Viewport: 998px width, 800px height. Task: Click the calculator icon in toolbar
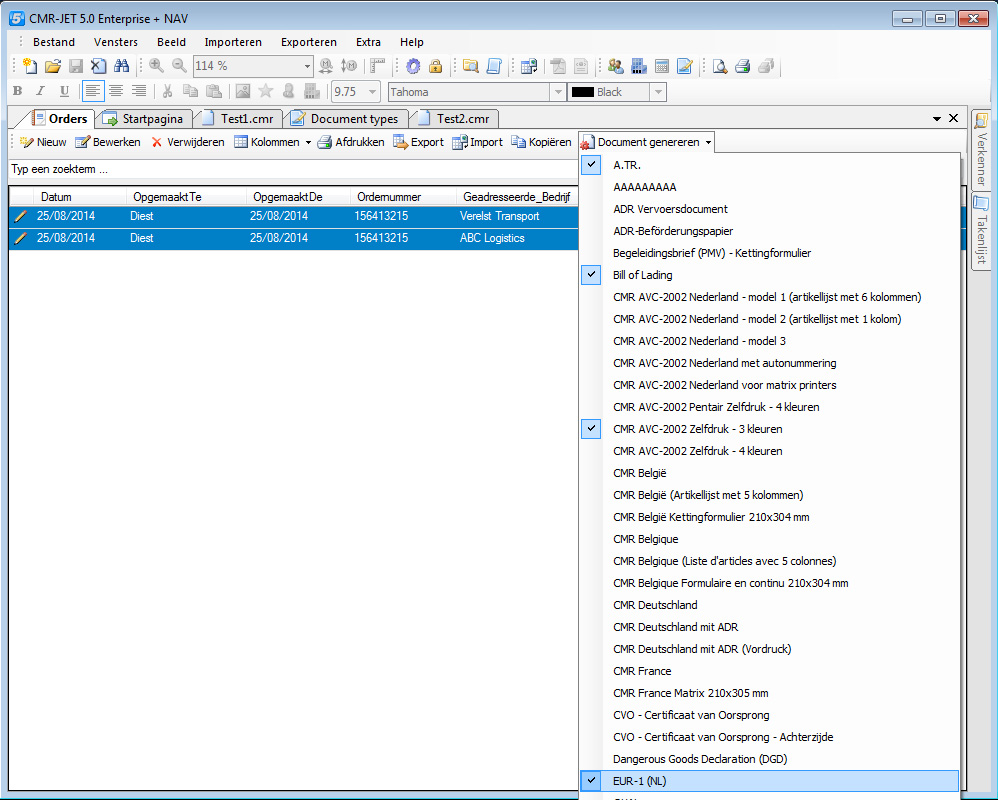pyautogui.click(x=661, y=67)
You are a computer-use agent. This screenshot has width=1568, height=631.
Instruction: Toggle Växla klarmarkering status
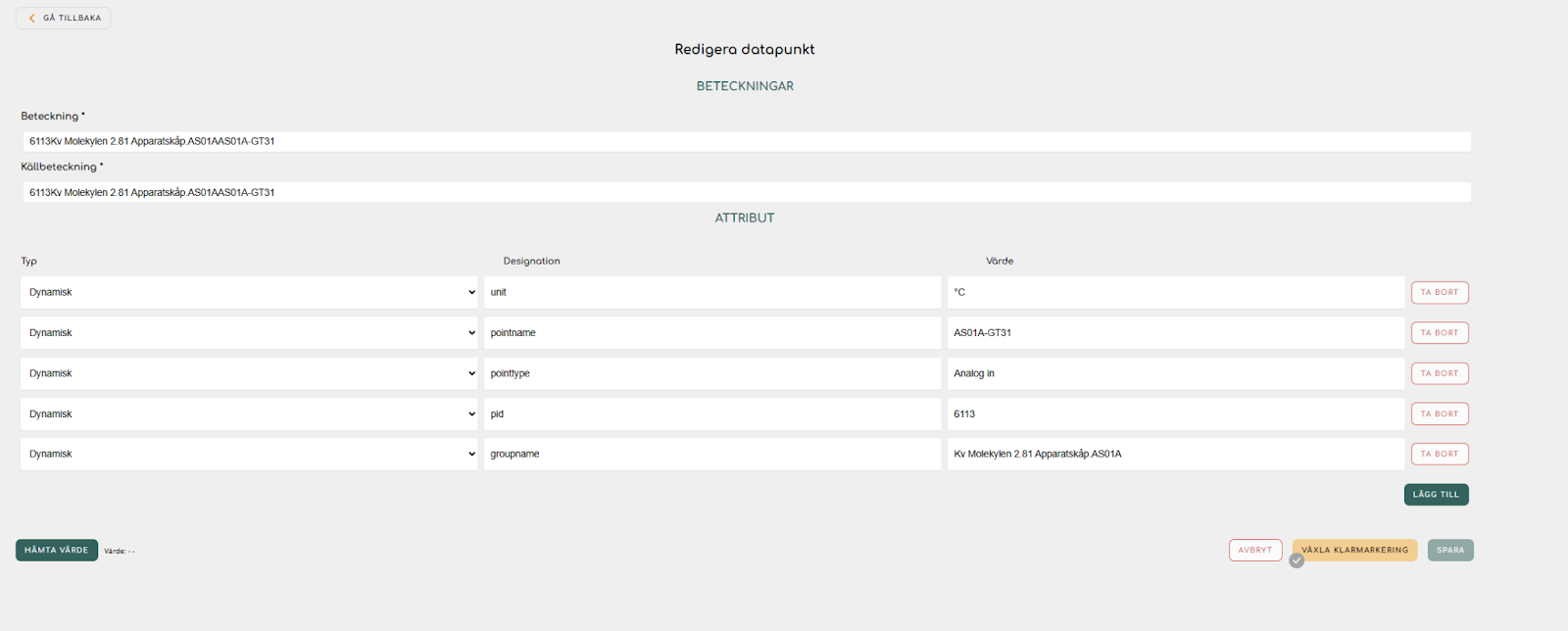(1354, 550)
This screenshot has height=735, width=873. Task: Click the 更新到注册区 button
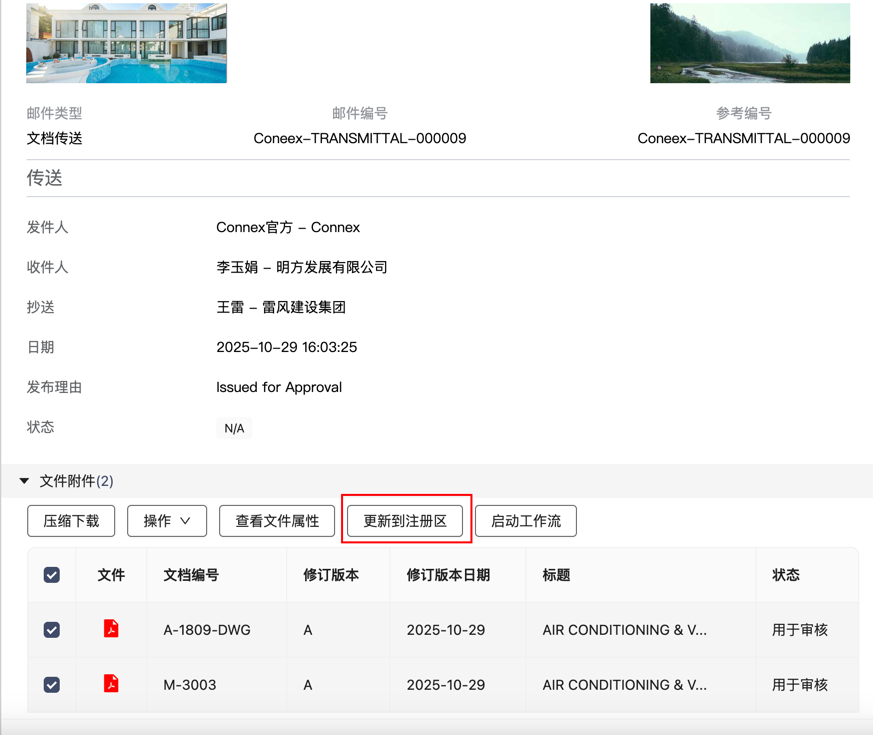coord(405,521)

+--

• [Work task]: Where an entry holds a picture, drop it and transcribe everything else exactly.

• [Reply to the exercise]:
Viewport: 998px width, 800px height. Task: Click the calculator icon in toolbar
pyautogui.click(x=661, y=67)
You are a computer-use agent. This screenshot has width=1568, height=631.
Instruction: Toggle Växla klarmarkering status
(1354, 550)
This screenshot has height=735, width=873. Task: Click the 更新到注册区 button
coord(405,521)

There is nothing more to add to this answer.